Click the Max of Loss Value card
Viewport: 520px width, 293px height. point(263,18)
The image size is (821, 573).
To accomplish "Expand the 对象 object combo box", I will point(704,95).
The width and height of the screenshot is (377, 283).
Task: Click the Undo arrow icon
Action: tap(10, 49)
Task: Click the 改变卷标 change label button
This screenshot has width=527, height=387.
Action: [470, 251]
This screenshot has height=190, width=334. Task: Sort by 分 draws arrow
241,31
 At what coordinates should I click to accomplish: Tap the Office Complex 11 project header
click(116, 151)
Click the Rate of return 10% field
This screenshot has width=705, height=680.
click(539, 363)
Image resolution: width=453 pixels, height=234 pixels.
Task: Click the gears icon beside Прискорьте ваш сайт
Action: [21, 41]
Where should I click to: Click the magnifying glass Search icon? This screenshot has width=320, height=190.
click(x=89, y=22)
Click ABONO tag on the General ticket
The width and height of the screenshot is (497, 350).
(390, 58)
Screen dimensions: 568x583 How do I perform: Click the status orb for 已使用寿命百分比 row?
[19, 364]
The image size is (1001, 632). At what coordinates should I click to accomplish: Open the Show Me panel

================================

What to work on — For the material above, produce a word-for-word copy.

Solution —
Click the Max of Loss Value card
Viewport: 520px width, 293px height. point(263,18)
The image size is (821, 573).
To accomplish "Expand the 对象 object combo box", I will point(704,95).
The width and height of the screenshot is (377, 283).
Task: Click the Undo arrow icon
Action: tap(10, 49)
Task: Click the 改变卷标 change label button
This screenshot has width=527, height=387.
Action: [470, 251]
This screenshot has height=190, width=334. Task: Sort by 分 draws arrow
241,31
 At what coordinates should I click to accomplish: Tap the Office Complex 11 project header
click(116, 151)
Click the Rate of return 10% field
This screenshot has width=705, height=680.
click(539, 363)
Image resolution: width=453 pixels, height=234 pixels.
Task: Click the gears icon beside Прискорьте ваш сайт
Action: [21, 41]
Where should I click to: Click the magnifying glass Search icon? This screenshot has width=320, height=190.
click(x=89, y=22)
Click ABONO tag on the General ticket
The width and height of the screenshot is (497, 350).
(390, 58)
Screen dimensions: 568x583 How do I perform: Click the status orb for 已使用寿命百分比 row?
[19, 364]
The image size is (1001, 632). At what coordinates should I click to accomplish: Open the Show Me panel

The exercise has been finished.